Data obtained under the Right to Information Act has thrown up some worrying trends about education loans in the country. As this newspaper reported on Wednesday, about 8 per cent of all education loans disbursed by 12 public sector banks (PSBs), where repayments have started, have turned into non-performing assets (NPAs or loans that never get repaid). This level of NPAs is higher than the overall NPAs in the banking system. Worse, still, is the revelation that a bulk of the defaults in the education loan portfolio of banks comprises low-value education loans (that is, loans up to Rs 7.5 lakh). There is a glaring gap between the default rate for loans disbursed to students in premier institutes — such as the IITs, IIMs, NITs and AIIMS — as compared to those in secondary institutes.
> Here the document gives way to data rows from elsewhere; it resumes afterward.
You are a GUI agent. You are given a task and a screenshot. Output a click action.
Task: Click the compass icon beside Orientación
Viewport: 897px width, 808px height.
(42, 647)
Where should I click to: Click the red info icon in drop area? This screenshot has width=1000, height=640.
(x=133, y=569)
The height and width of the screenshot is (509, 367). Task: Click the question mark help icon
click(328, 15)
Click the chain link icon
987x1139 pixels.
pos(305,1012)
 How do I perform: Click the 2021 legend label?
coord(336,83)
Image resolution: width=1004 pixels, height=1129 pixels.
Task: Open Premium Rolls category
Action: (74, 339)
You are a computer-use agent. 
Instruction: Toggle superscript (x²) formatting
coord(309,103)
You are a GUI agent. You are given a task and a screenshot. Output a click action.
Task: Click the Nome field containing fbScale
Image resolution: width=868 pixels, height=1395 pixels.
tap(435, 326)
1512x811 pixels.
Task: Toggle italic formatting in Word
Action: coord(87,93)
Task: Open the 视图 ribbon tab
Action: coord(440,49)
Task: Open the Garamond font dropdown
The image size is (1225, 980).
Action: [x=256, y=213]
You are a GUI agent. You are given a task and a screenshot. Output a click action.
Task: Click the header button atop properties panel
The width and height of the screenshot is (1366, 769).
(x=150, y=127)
If one takes into consideration just four PSBs — State Bank of India, Canara Bank, Union Bank of India and Indian Overseas Bank — that account for 65 per cent of the total loan portfolio among PSBs, the default rate for education loans to students in premier institutes is 0.45 per cent, while the overall average of defaults is more than ten-times of that at 4.7 per cent.
Far from being a mere statistic that is only of academic interest, this trend is already beginning to have real-world implications. Faced with a high rate of defaults in low-value education loans of PSBs, banks have started shying away from extending such loans. In November, this paper reported that the education loan disbursal target for public-sector banks during the current financial year has been set at about 13.5 per cent lower than total disbursal by all scheduled commercial banks in FY22. PSBs typically account for 90 per cent of all study loans and data shows that the target for the country’s 12 PSBs for the current year is Rs 20,450 crore while loans worth a total Rs 23,640 crore were disbursed in the last financial year.
Simply put, the poorer students in India who need a loan the most are at risk of being excluded because it doesn’t make as much business sense for banks, even in the public sector, to provide education loans. For its part, the government has expressed concern over the slowdown in disbursal of education loans and asked the banks to expedite loan distribution. However, the key point to understand is the reason why students from secondary institutes fail to pay back: The lack of adequate jobs, or at any rate, well-paying jobs. Unless the economy is enabled to create more and better jobs, forcing banks to disburse more loans will only result in higher NPAs, which, in turn, will require more taxes from the general public.